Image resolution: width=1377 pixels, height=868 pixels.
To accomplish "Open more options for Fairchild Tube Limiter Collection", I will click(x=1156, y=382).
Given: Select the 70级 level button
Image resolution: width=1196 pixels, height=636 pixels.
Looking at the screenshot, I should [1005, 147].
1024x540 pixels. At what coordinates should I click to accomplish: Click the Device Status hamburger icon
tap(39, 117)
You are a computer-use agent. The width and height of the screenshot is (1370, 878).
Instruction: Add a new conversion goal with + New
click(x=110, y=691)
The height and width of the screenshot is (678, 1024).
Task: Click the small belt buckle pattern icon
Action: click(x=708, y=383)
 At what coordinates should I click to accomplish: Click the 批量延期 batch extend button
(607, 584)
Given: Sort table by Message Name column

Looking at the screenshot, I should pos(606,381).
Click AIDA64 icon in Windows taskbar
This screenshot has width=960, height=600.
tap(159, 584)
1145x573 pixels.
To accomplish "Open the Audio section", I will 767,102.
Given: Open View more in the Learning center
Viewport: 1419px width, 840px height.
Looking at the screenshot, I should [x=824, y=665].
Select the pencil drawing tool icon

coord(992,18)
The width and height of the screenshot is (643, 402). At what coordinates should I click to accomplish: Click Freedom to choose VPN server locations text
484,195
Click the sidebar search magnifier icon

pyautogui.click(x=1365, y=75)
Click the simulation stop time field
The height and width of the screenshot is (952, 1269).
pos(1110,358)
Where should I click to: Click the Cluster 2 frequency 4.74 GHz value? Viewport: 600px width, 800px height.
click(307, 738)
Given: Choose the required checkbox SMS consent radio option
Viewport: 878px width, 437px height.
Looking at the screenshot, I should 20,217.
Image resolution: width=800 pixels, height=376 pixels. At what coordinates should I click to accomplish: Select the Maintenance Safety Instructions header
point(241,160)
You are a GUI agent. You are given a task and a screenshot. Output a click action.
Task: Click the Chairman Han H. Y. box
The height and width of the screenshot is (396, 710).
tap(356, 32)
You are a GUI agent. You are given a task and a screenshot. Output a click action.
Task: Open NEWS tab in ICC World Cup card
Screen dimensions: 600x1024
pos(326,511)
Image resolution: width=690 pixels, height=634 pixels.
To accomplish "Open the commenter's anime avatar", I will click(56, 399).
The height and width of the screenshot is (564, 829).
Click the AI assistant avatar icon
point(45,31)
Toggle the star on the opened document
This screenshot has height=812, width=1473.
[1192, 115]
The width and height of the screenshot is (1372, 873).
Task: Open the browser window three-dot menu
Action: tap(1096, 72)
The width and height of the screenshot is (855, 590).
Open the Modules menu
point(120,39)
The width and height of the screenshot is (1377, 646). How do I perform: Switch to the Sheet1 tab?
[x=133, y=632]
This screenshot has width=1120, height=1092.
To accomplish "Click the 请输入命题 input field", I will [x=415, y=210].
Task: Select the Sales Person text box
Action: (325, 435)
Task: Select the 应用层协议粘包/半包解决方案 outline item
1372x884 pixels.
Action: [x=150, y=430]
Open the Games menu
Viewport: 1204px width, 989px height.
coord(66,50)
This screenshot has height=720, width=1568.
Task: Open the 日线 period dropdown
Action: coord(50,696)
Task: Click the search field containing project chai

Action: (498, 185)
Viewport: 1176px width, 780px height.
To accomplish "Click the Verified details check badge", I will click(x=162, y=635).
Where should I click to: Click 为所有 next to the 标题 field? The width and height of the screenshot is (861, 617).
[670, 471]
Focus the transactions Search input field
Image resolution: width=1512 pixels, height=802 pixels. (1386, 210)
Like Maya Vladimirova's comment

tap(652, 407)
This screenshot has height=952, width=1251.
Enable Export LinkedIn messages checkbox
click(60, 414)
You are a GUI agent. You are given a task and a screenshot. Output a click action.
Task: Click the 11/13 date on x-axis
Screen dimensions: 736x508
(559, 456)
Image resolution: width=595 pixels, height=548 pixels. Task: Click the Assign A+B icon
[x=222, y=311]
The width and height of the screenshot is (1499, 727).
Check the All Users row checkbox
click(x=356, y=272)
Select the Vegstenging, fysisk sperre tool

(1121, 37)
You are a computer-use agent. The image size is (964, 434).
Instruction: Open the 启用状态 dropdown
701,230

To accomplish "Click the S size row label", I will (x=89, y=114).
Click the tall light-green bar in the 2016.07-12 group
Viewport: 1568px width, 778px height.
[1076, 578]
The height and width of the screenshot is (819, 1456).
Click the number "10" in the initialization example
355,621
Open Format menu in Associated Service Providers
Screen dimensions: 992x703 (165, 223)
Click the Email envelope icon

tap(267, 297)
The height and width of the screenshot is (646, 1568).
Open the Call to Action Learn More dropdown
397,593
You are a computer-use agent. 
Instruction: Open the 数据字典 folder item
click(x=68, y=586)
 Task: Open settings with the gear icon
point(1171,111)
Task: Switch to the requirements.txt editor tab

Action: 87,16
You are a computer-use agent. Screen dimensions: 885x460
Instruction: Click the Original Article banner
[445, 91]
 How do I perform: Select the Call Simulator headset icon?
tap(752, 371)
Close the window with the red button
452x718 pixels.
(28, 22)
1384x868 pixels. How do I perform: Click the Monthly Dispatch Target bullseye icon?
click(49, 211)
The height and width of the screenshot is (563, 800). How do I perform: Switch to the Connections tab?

_Instructions to follow_
Present the data above as a Markdown table with the columns Row and Line. Give each non-blank line its own row with a row number, and skip the blank lines.

_Reply to the exercise_
| Row | Line |
|---|---|
| 1 | Image resolution: width=1377 pixels, height=868 pixels. |
| 2 | To accomplish "Open more options for Fairchild Tube Limiter Collection", I will click(x=1156, y=382). |
| 3 | Given: Select the 70级 level button |
| 4 | Image resolution: width=1196 pixels, height=636 pixels. |
| 5 | Looking at the screenshot, I should [1005, 147]. |
| 6 | 1024x540 pixels. At what coordinates should I click to accomplish: Click the Device Status hamburger icon |
| 7 | tap(39, 117) |
| 8 | You are a computer-use agent. The width and height of the screenshot is (1370, 878). |
| 9 | Instruction: Add a new conversion goal with + New |
| 10 | click(x=110, y=691) |
| 11 | The height and width of the screenshot is (678, 1024). |
| 12 | Task: Click the small belt buckle pattern icon |
| 13 | Action: click(x=708, y=383) |
| 14 |  At what coordinates should I click to accomplish: Click the 批量延期 batch extend button |
| 15 | (607, 584) |
| 16 | Given: Sort table by Message Name column |
| 17 | Looking at the screenshot, I should pos(606,381). |
| 18 | Click AIDA64 icon in Windows taskbar |
| 19 | This screenshot has width=960, height=600. |
| 20 | tap(159, 584) |
| 21 | 1145x573 pixels. |
| 22 | To accomplish "Open the Audio section", I will 767,102. |
| 23 | Given: Open View more in the Learning center |
| 24 | Viewport: 1419px width, 840px height. |
| 25 | Looking at the screenshot, I should [x=824, y=665]. |
| 26 | Select the pencil drawing tool icon |
| 27 | coord(992,18) |
| 28 | The width and height of the screenshot is (643, 402). At what coordinates should I click to accomplish: Click Freedom to choose VPN server locations text |
| 29 | 484,195 |
| 30 | Click the sidebar search magnifier icon |
| 31 | pyautogui.click(x=1365, y=75) |
| 32 | Click the simulation stop time field |
| 33 | The height and width of the screenshot is (952, 1269). |
| 34 | pos(1110,358) |
| 35 | Where should I click to: Click the Cluster 2 frequency 4.74 GHz value? Viewport: 600px width, 800px height. |
| 36 | click(307, 738) |
| 37 | Given: Choose the required checkbox SMS consent radio option |
| 38 | Viewport: 878px width, 437px height. |
| 39 | Looking at the screenshot, I should 20,217. |
| 40 | Image resolution: width=800 pixels, height=376 pixels. At what coordinates should I click to accomplish: Select the Maintenance Safety Instructions header |
| 41 | point(241,160) |
| 42 | You are a GUI agent. You are given a task and a screenshot. Output a click action. |
| 43 | Task: Click the Chairman Han H. Y. box |
| 44 | The height and width of the screenshot is (396, 710). |
| 45 | tap(356, 32) |
| 46 | You are a GUI agent. You are given a task and a screenshot. Output a click action. |
| 47 | Task: Open NEWS tab in ICC World Cup card |
| 48 | Screen dimensions: 600x1024 |
| 49 | pos(326,511) |
| 50 | Image resolution: width=690 pixels, height=634 pixels. |
| 51 | To accomplish "Open the commenter's anime avatar", I will click(56, 399). |
| 52 | The height and width of the screenshot is (564, 829). |
| 53 | Click the AI assistant avatar icon |
| 54 | point(45,31) |
| 55 | Toggle the star on the opened document |
| 56 | This screenshot has height=812, width=1473. |
| 57 | [1192, 115] |
| 58 | The width and height of the screenshot is (1372, 873). |
| 59 | Task: Open the browser window three-dot menu |
| 60 | Action: tap(1096, 72) |
| 61 | The width and height of the screenshot is (855, 590). |
| 62 | Open the Modules menu |
| 63 | point(120,39) |
| 64 | The width and height of the screenshot is (1377, 646). How do I perform: Switch to the Sheet1 tab? |
| 65 | [x=133, y=632] |
| 66 | This screenshot has width=1120, height=1092. |
| 67 | To accomplish "Click the 请输入命题 input field", I will [x=415, y=210]. |
| 68 | Task: Select the Sales Person text box |
| 69 | Action: (325, 435) |
| 70 | Task: Select the 应用层协议粘包/半包解决方案 outline item |
| 71 | 1372x884 pixels. |
| 72 | Action: [x=150, y=430] |
| 73 | Open the Games menu |
| 74 | Viewport: 1204px width, 989px height. |
| 75 | coord(66,50) |
| 76 | This screenshot has height=720, width=1568. |
| 77 | Task: Open the 日线 period dropdown |
| 78 | Action: coord(50,696) |
| 79 | Task: Click the search field containing project chai |
| 80 | Action: (498, 185) |
| 81 | Viewport: 1176px width, 780px height. |
| 82 | To accomplish "Click the Verified details check badge", I will click(x=162, y=635). |
| 83 | Where should I click to: Click 为所有 next to the 标题 field? The width and height of the screenshot is (861, 617). |
| 84 | [670, 471] |
| 85 | Focus the transactions Search input field |
| 86 | Image resolution: width=1512 pixels, height=802 pixels. (1386, 210) |
| 87 | Like Maya Vladimirova's comment |
| 88 | tap(652, 407) |
| 89 | This screenshot has height=952, width=1251. |
| 90 | Enable Export LinkedIn messages checkbox |
| 91 | click(60, 414) |
| 92 | You are a GUI agent. You are given a task and a screenshot. Output a click action. |
| 93 | Task: Click the 11/13 date on x-axis |
| 94 | Screen dimensions: 736x508 |
| 95 | (559, 456) |
| 96 | Image resolution: width=595 pixels, height=548 pixels. Task: Click the Assign A+B icon |
| 97 | [x=222, y=311] |
| 98 | The width and height of the screenshot is (1499, 727). |
| 99 | Check the All Users row checkbox |
| 100 | click(x=356, y=272) |
| 101 | Select the Vegstenging, fysisk sperre tool |
| 102 | (1121, 37) |
| 103 | You are a computer-use agent. The image size is (964, 434). |
| 104 | Instruction: Open the 启用状态 dropdown |
| 105 | 701,230 |
| 106 | To accomplish "Click the S size row label", I will (x=89, y=114). |
| 107 | Click the tall light-green bar in the 2016.07-12 group |
| 108 | Viewport: 1568px width, 778px height. |
| 109 | [1076, 578] |
| 110 | The height and width of the screenshot is (819, 1456). |
| 111 | Click the number "10" in the initialization example |
| 112 | 355,621 |
| 113 | Open Format menu in Associated Service Providers |
| 114 | Screen dimensions: 992x703 (165, 223) |
| 115 | Click the Email envelope icon |
| 116 | tap(267, 297) |
| 117 | The height and width of the screenshot is (646, 1568). |
| 118 | Open the Call to Action Learn More dropdown |
| 119 | 397,593 |
| 120 | You are a computer-use agent.  |
| 121 | Instruction: Open the 数据字典 folder item |
| 122 | click(x=68, y=586) |
| 123 |  Task: Open settings with the gear icon |
| 124 | point(1171,111) |
| 125 | Task: Switch to the requirements.txt editor tab |
| 126 | Action: 87,16 |
| 127 | You are a computer-use agent. Screen dimensions: 885x460 |
| 128 | Instruction: Click the Original Article banner |
| 129 | [445, 91] |
| 130 |  How do I perform: Select the Call Simulator headset icon? |
| 131 | tap(752, 371) |
| 132 | Close the window with the red button |
| 133 | 452x718 pixels. |
| 134 | (28, 22) |
| 135 | 1384x868 pixels. How do I perform: Click the Monthly Dispatch Target bullseye icon? |
| 136 | click(49, 211) |
| 137 | The height and width of the screenshot is (563, 800). How do I perform: Switch to the Connections tab? |